ID,Waist,Hip,Gender,W2H Ratio,Shape
1,30,32,M,0.9375,Apple
2,32,37,M,0.8648648648648649,Pear
3,30,36,M,0.8333333333333334,Pear
4,33,39,M,0.8461538461538461,Pear
5,29,33,M,0.8787878787878788,Pear
6,32,38,M,0.8421052631578947,Pear
7,33,42,M,0.7857142857142857,Pear
8,30,40,M,0.75,Pear
9,30,37,M,0.8108108108108109,Pear
10,32,39,M,0.8205128205128205,Pear


# Discussion Questions

* How long did it take you to figure out how to do a bullet list in Markdown? What other formatting tricks did you try?

    Not to long as I heard you say that we have to double click markdown to show the first assigment instructions. 
    I found a great formatting website: [1]: https://en.support.wordpress.com/markdown-quick-reference/ 
    I tried: making text italic, bold, make a header, table, insert image, reference source, formulas,...

* Was there any code that you thought was particularly elegant? How about cryptic or buggy?
    
    This was genius: raw_rows = [r.rstrip('\n').split(',') for r in raw_lines]. 
    My only question is the reason to use [] brackets.

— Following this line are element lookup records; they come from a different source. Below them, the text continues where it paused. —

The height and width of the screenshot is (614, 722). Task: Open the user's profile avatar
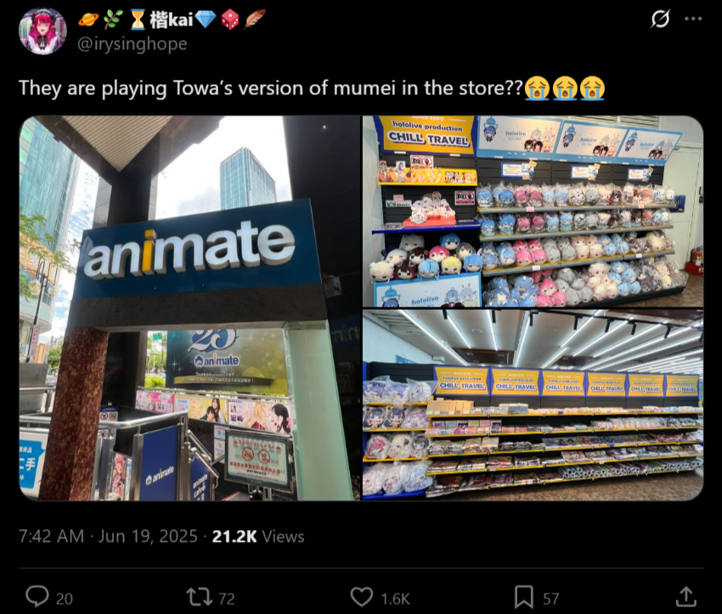tap(42, 31)
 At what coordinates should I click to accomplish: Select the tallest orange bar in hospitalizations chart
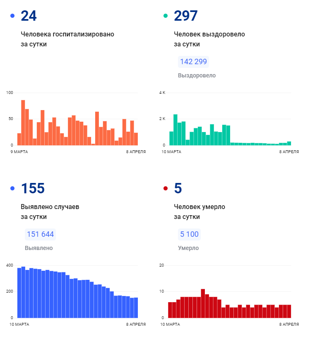[x=23, y=123]
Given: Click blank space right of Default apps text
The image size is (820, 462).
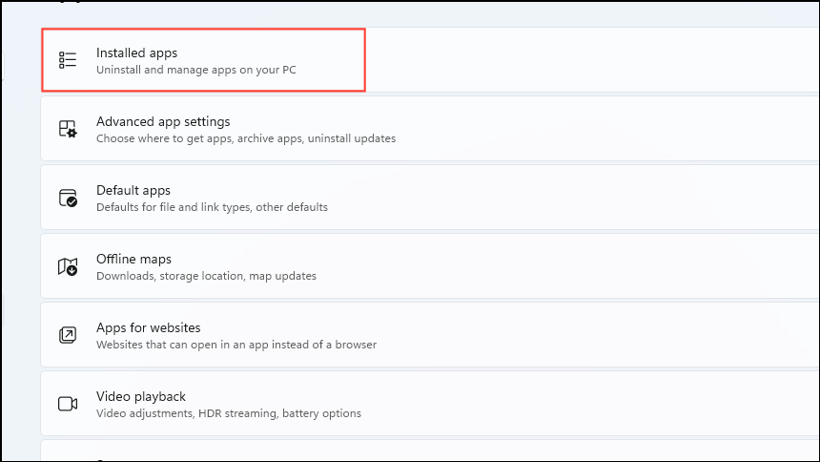Looking at the screenshot, I should coord(575,198).
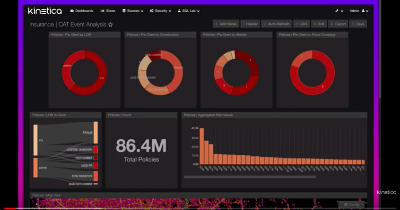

My guess is to contain the for loop within those commands.
    
    Moreover, while I could explain this code I do not understand how exactly it works. 
    html_table += "</td><td>".join(str(col) for col in row) 
    html_table += "</td></tr>"
    html_table += "</table>"
    
    Also if you run the table output 2 times it keeps adding column shape and ratio with its values.
    I am not sure why but I am suspecting the last formula.

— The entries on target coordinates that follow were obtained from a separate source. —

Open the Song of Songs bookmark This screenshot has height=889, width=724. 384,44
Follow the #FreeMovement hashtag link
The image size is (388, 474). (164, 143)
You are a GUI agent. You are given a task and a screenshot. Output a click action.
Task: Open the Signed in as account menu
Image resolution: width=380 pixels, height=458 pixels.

* What does the code `raw_lines = list(f)` in the first code cell do exactly? Where can we learn more about loading files? 
 Why do we bother closing the file at the end of the cell?
        
        It loads the file into a list of strings, one string per line. --> List(single argument) which 
        creates a list. Iterable condition is optional (to change over object e.g. float)
        We can learn in DataCamp. There is a course about importing data that I am taking. 
        We close it becasue it's good practice and if you are opening it more than once. 
        It would be better to use np.loadtext(), np.genfromtxt(), np.recsfromcsv(), or with open (here you don't 
        need to close file)
        
        
  * In the second code cell, why do we try to clean up the data all at once? Why not just deal with it as raw strings?
      
      Because that is how we want the data to look like. Otherwise, it wouldn't be presentable and ready for calculations
      or addition to column names. 
      
  * What is going on in the line below, also from the second code cell?  
  ```raw_rows = [r.rstrip('\n').split(',') for r in raw_lines]```
    
    .rstrip method: ("removes end of the line characters - to the right of the list"). In this case is /n.
    .split method: ("every time you see a delimiter that seperates the SET of values --> split them up to SUBLISTS"). 
    Now the sublists are sperated with [column names],[ID,weight,height,M],[...]. 
    for r in raw_lines is a loop. It loops the previous commands for every element (sublist) in raw_lines list.
    Then we store this in a new variable called raw_rows. 
    We use [] brackets to embed all. Making sure this only applies to this line and the loop only captures previous             commands.
    
  * What does this do?  
  ```for raw_row in raw_rows[1:]:```
      
      For every element in raw_rows list: do the following bellow BUT start with the 2nd element. In this case exclude
      column names.
      
  * In the third code cell, a list is extended by another list. What does that mean and how is that different from appending list items to the list? How could we do the same thing using `append()`?
      
      The row here is a variable from for the loop. The short-hand means, a += b is for a = a + b.
      Meaning: each row element (start with 2nd one)= row element(2nd...) + calculations for w2h ratio and shape.
      That gives us: [column names e.g. ratio, shape] [1, 30,32,M,ratio calc, Apple/pear]...
      
      It's different from append becasue it assigns the for loop variable and doesn't need specifications on where to
      append. 
      With append we would do: row[0].append("w2h_ratio", "shape")
      
  * When might the calculation
  ```w2h_ratio = row[1]/row[2]``` give inaccurate results?
      
      If we didn't create sublists and exclude the first row[0].